_What you will do_:
For each line of the data below that holds "image", copy the line.

[Saved data entries]
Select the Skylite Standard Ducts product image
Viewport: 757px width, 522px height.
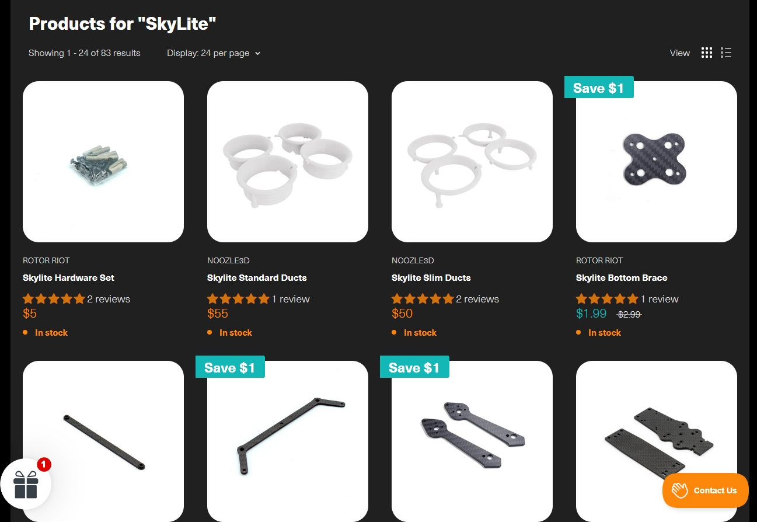click(288, 162)
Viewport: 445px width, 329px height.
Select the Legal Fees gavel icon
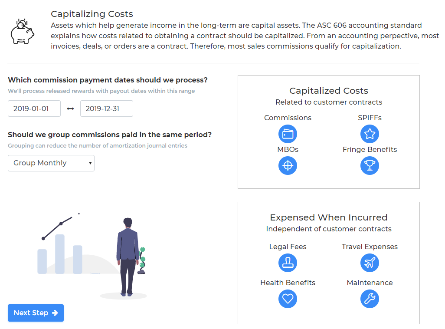point(288,263)
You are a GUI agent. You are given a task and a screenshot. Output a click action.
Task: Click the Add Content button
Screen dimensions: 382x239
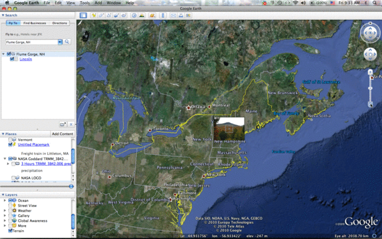tap(62, 134)
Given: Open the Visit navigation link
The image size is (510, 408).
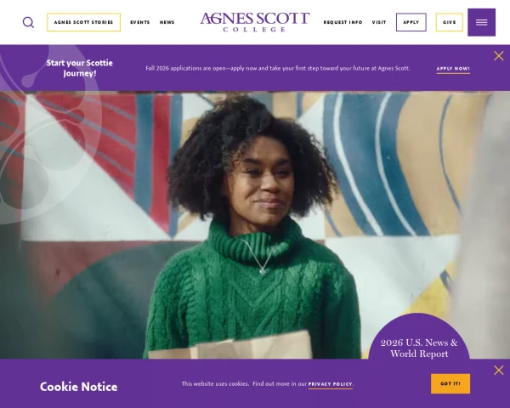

_Exercise result_:
Select the Skylite Standard Ducts product image
The image size is (510, 408).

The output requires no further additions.